Exercise brief |
Gather each line of the data below that contains the word "should" and copy those lines out.

Stored records

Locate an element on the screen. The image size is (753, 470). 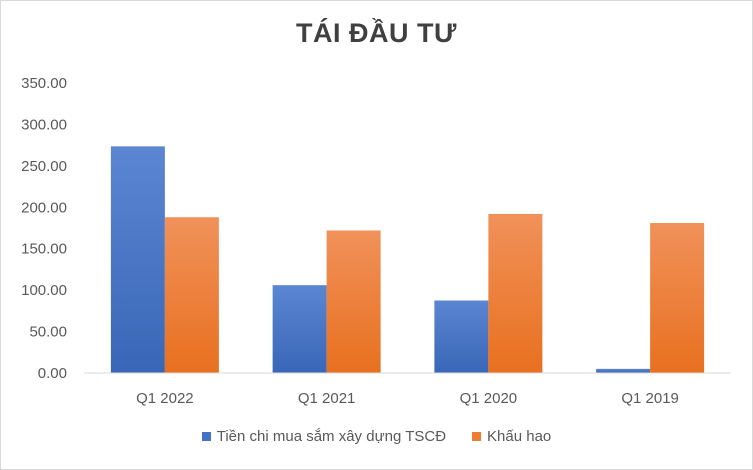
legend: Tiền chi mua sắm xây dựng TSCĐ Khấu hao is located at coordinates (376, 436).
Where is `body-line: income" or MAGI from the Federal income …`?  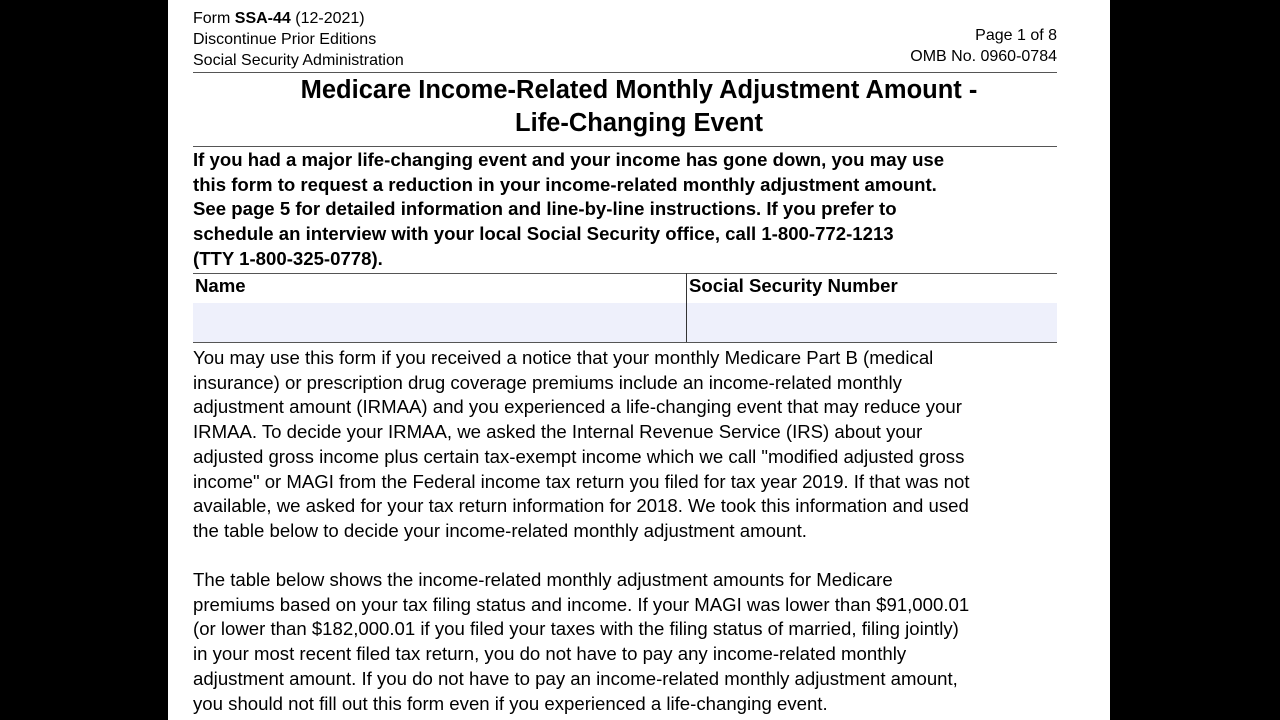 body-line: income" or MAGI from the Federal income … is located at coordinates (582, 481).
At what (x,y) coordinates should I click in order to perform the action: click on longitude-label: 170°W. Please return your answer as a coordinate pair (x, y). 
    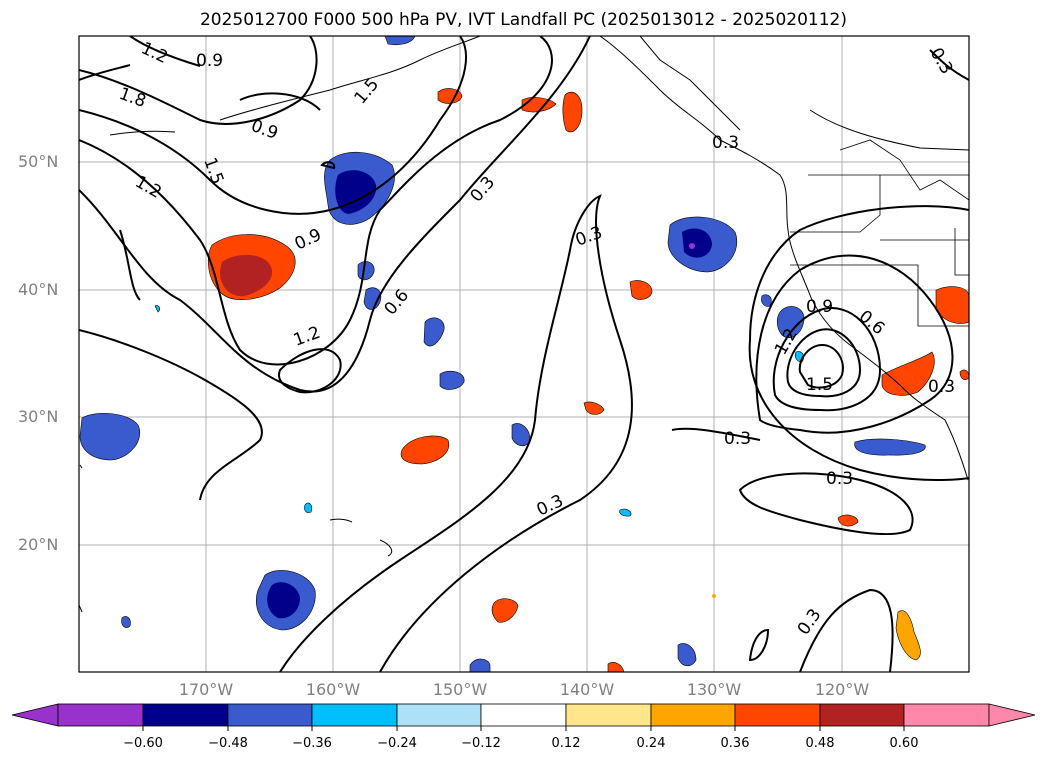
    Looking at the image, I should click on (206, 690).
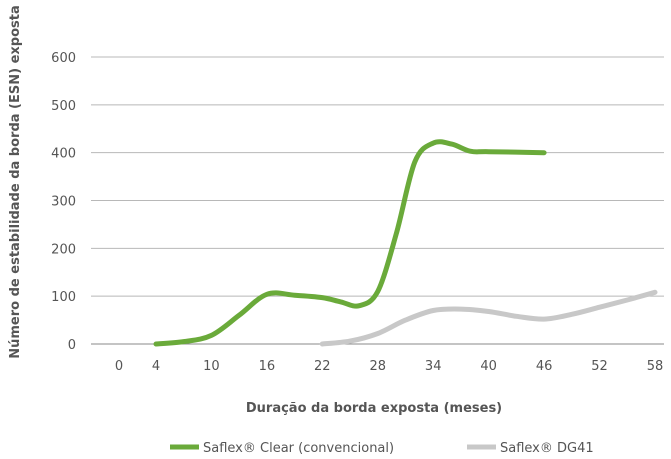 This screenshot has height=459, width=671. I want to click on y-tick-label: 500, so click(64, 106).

Reply |
At what (x,y) coordinates should I click in order to perform the action: click on longitude-label: 170°W. Please return your answer as a coordinate pair (x, y). 
    Looking at the image, I should click on (206, 690).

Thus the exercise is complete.